Visual tracking with fully convolutional Networks notes

Source: Internet
Author: User
Tags scale image

A brief introduction to the background, this article is Dalian Science and technology Professor Lu http://202.118.75.4/lu/publications.html

Students Lijun Wang's ICCV2015 article in Hong Kong with Xiaogang Wang, a team that works in Chinese. The author in July in CUHK listen to the report in advance to see the relevant display, feeling the result is amazing. Prof Xiaogang Wang is a deep study of Daniel, Professor Lu is tracking Daniel, this article is a powerful combination of the product.

Start talking about this article. The author first studies the CNN Network from the visual tracking point of view, two attributes

1 The CNN features on different layers can be used for different tracking problems. The higher the top layer, the more abstract the feature, and the semantic information. The advantage of these features is to distinguish between different categories, while for the deformation and occlusion of robust (fig. a). But their disadvantage is that they cannot distinguish between objects within the class, such as different people (figure B below). The underlying features are more local, and can help isolate the target from the background (Figure B below). However, it is not possible to handle drastic changes in the target appearance (figure a). So in tracking, two features are switched in real time according to the interference situation.

three observations and three contributions:

The author mentions that CNN network in tracking three observations is very important, because this has inspired the author how to apply Imagenet pretrained CNN to the visual tracking. At the same time the author cvpr2016 's article is still the continuation of this idea [1].

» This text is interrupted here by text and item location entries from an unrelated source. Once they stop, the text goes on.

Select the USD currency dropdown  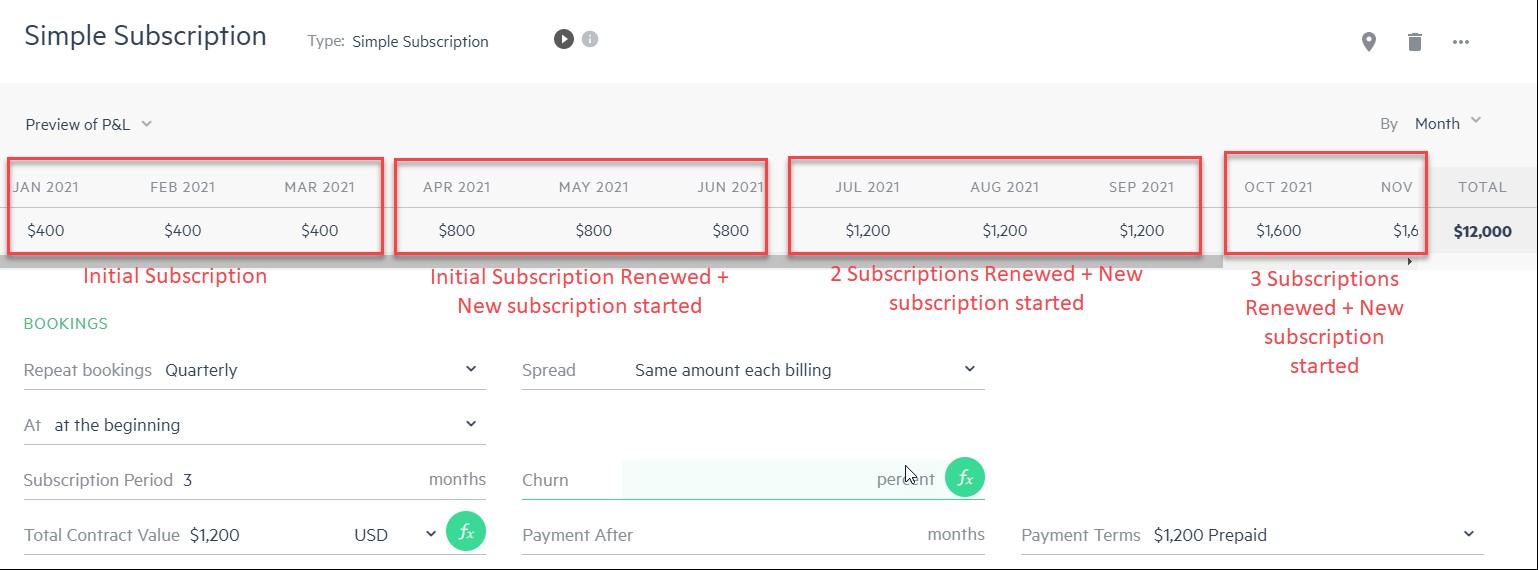(394, 535)
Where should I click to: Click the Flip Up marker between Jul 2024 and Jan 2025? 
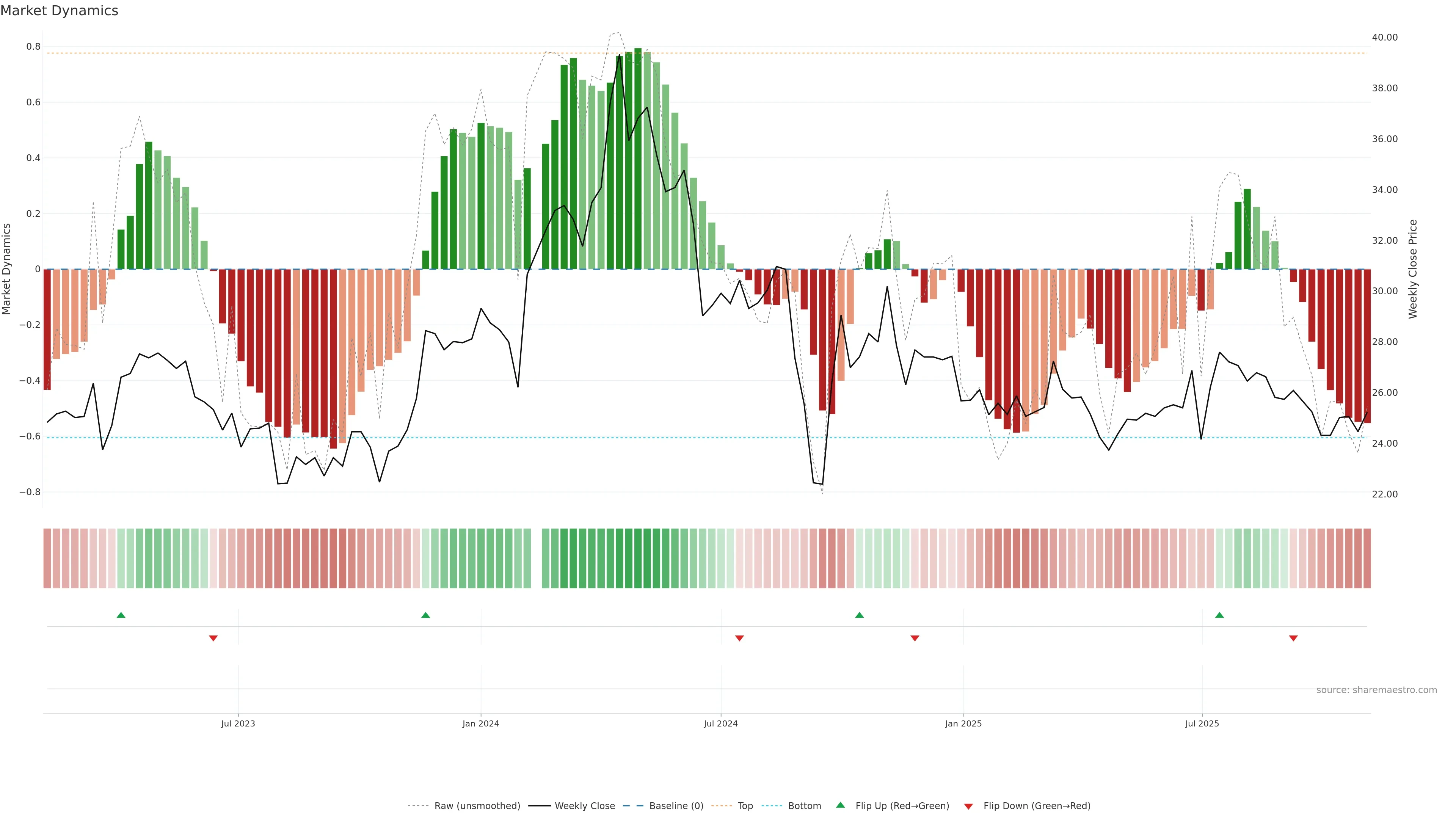point(859,615)
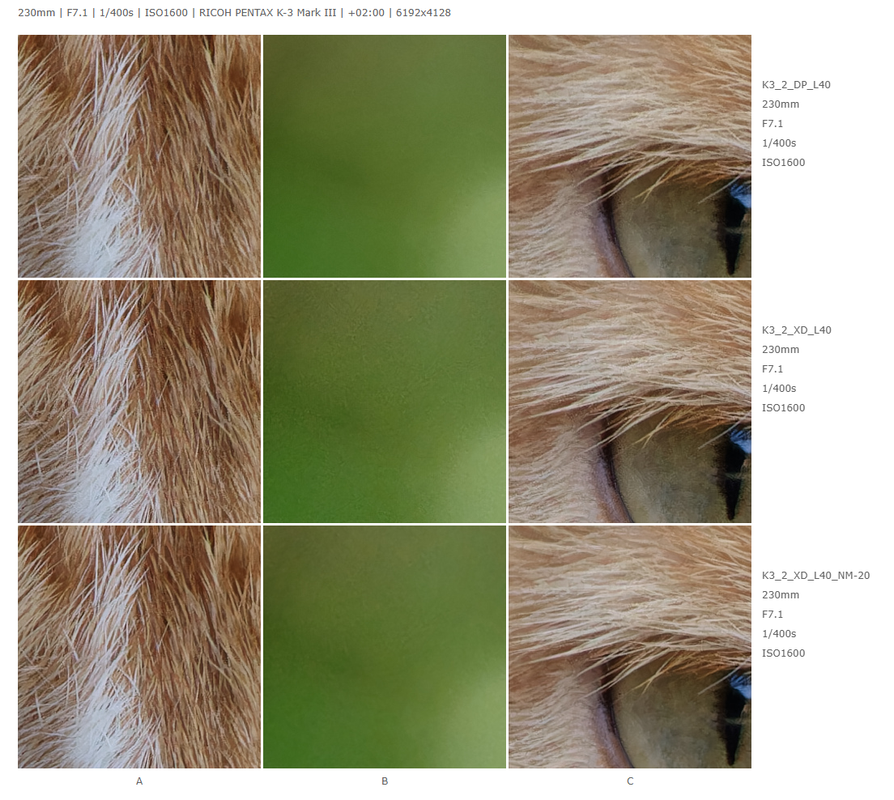Viewport: 894px width, 800px height.
Task: Click the K3_2_XD_L40 file name label
Action: pos(797,330)
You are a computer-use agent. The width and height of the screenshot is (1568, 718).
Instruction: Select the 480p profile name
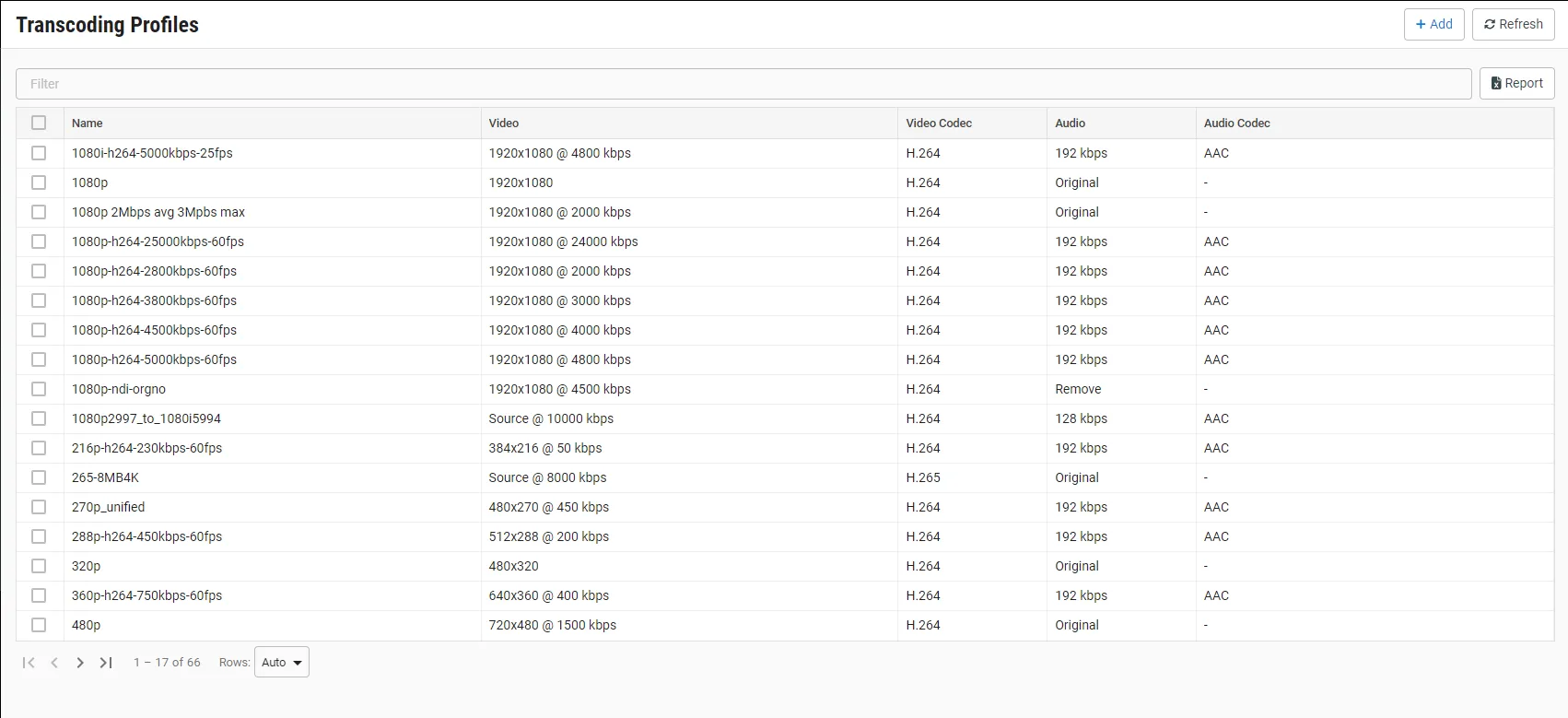coord(87,625)
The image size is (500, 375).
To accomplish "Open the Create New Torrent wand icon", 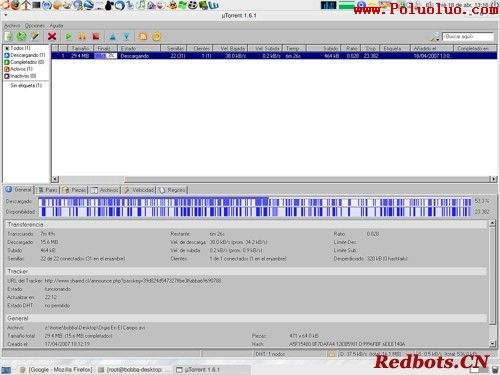I will point(35,36).
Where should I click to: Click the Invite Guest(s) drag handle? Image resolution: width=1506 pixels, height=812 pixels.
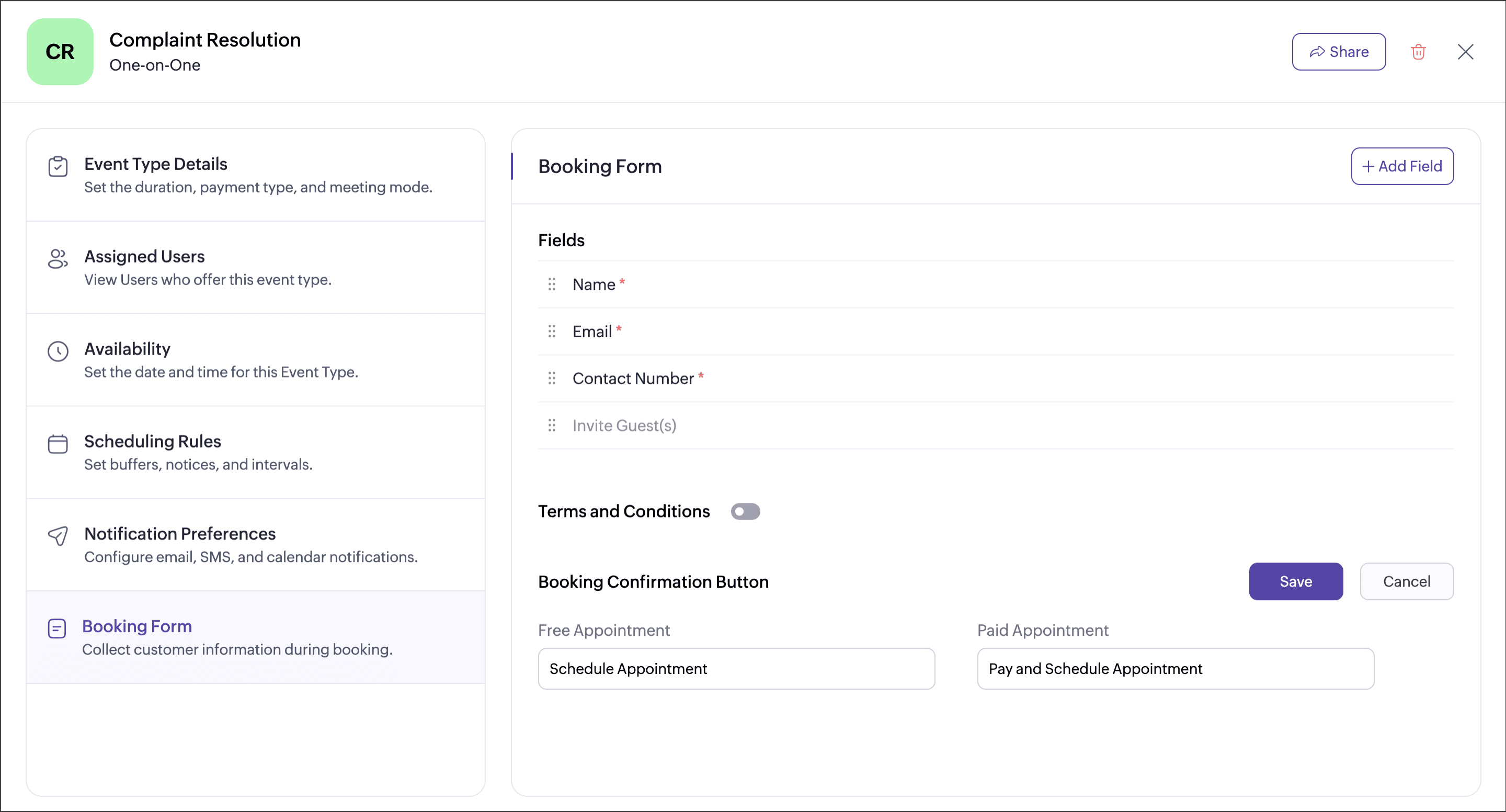551,426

Let's say three observations:

1.Although the Receptive field 1 of CNN feature maps is large, the activated feature maps are sparse and localized. The activated regions are highly correlated to the regions of semantic. It means that CNN's feature map is feasible to locate the target location, which is the basis

2.Many CNN feature maps are noisy or unrelated for the task of discriminating a particular target to its background. It means that feature map is useful, but not all of it is useful, noisy or redundant, so you need to have a selection mechanism

3.Different layers encode different types of features. Higher layers capture semantic concepts on object categories, whereas lower layers encode more discriminative features to Capture Intra class variations. This means that different layers of feature map (CONV4 and CONV5) have different characteristics, and different feature maps are used to address the different situations that occur in tracking.

The corresponding three contributions are as follows:

1 analyzes the characteristics of CNN from the large-scale image classification, and finds some properties suitable for visual tracking. That is, different computer vision tasks require different characteristics.

2 The author proposes a new tracking method, taking into account the characteristic output of two different convolution layers, so that they can complement each other to deal with the drastic appearance change and distinguish the target itself.

3) A method was designed to automatically select the feature maps, while ignoring the other and the noise. Overall Framework:



Explained as follows:

The first step is to perform feature map selection for the conv4-3 and conv5-3 layers of the Vgg network for a given target, which is to select the most relevant feature maps, the specific reason being to construct a regular objective function of the L1 norm.

In the second step, based on the feature maps of Conv5-3, a universal network gnet is constructed to capture the category information of the target.

The third step, based on the conv4-3 feature maps, constructs a specific network snet to differentiate the target from the background.

The fourth step, using the first frame of the image to initialize GNet and snet, but two networks using the unused Update method

In the fifth step, for the new frame image, the area of interest (ROI) is centered on the target position of the previous frame, including the target and background context information, which is passed through the whole convolution network.

In the sixth step, gnet and snet networks each produce a foreground heat map. The prediction of the next frame's target position is based on the two thermal graphs.

In the seventh step, interference detection is used to determine which thermal graph is used in the previous step to determine the position of the final target. some details

It is worth mentioning that the author uses a lot of details of the technology, which is helpful to improve the effect.

For example, for the update of the model, the author considers the target drift and the heat map matching. Reference Documents

[1] Lijun Wang, wanli Ouyang , Wanli Ouyang, Xiaogang Wang, and Huchuan Lu. "Stct:sequentially training convolutional Networks for Visual tracking", in Proc. CVPR 2016.

Contact Us

The content source of this page is from Internet, which doesn't represent Alibaba Cloud's opinion; products and services mentioned on that page don't have any relationship with Alibaba Cloud. If the content of the page makes you feel confusing, please write us an email, we will handle the problem within 5 days after receiving your email.

If you find any instances of plagiarism from the community, please send an email to: info-contact@alibabacloud.com and provide relevant evidence. A staff member will contact you within 5 working days.

A Free Trial That Lets You Build Big!

Start building with 50+ products and up to 12 months usage for Elastic Compute Service

  • Sales Support

    1 on 1 presale consultation

  • After-Sales Support

    24/7 Technical Support 6 Free Tickets per Quarter Faster Response

  • Alibaba Cloud offers highly flexible support services tailored to meet your exact needs.